# WHAT YOU NEED TO DO:
Every entry must be given again exactly. Include no pictures.

# Stored records:
▬▬▬▬▬▬▬▬▬▬

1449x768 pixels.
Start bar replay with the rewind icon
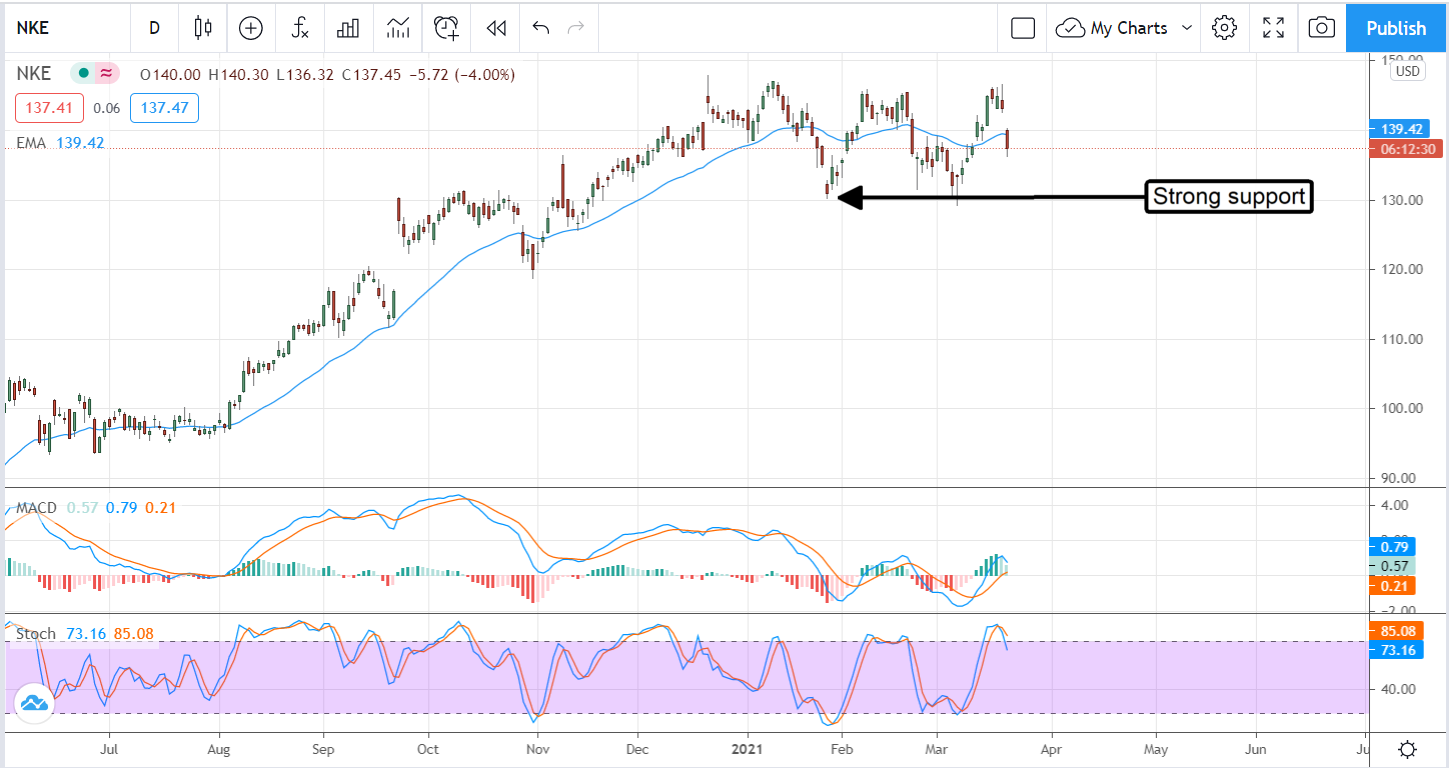click(x=495, y=28)
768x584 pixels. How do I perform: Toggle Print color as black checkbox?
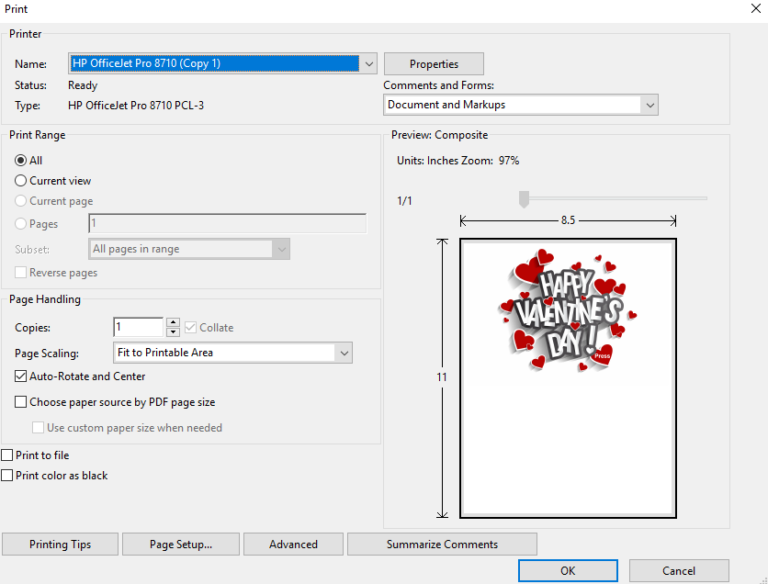click(8, 476)
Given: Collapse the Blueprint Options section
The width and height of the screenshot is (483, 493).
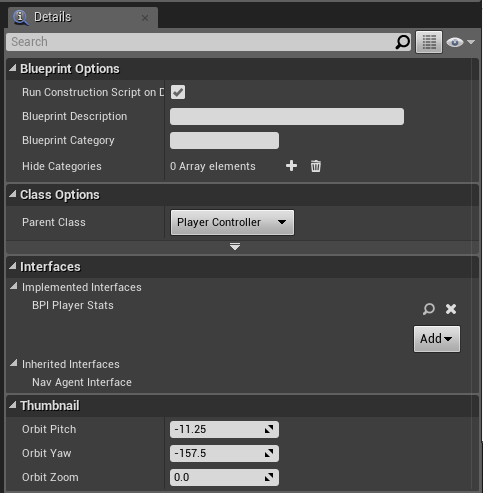Looking at the screenshot, I should pyautogui.click(x=13, y=68).
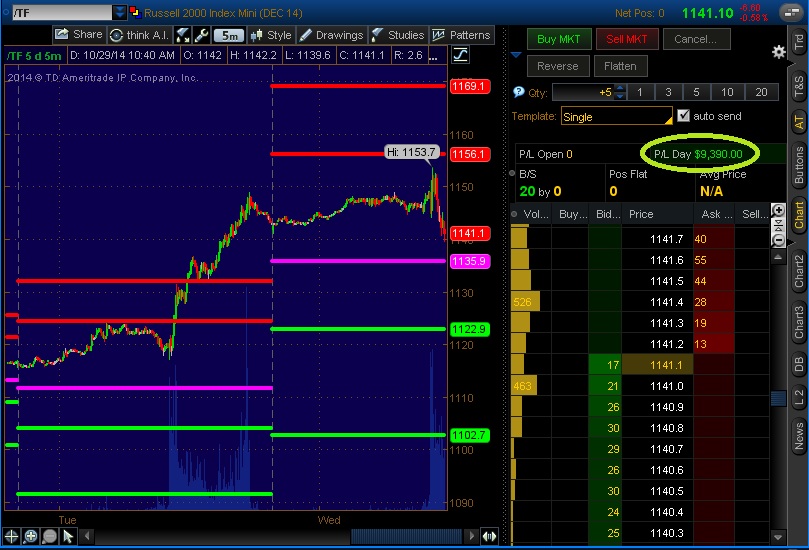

▬▬▬▬▬▬▬▬▬▬

# RESPONSE AREA:
1449x768 pixels.
Start bar replay with the rewind icon
click(x=495, y=28)
768x584 pixels. How do I perform: Toggle Print color as black checkbox?
click(8, 476)
Given: Collapse the Blueprint Options section
The width and height of the screenshot is (483, 493).
Looking at the screenshot, I should pyautogui.click(x=13, y=68).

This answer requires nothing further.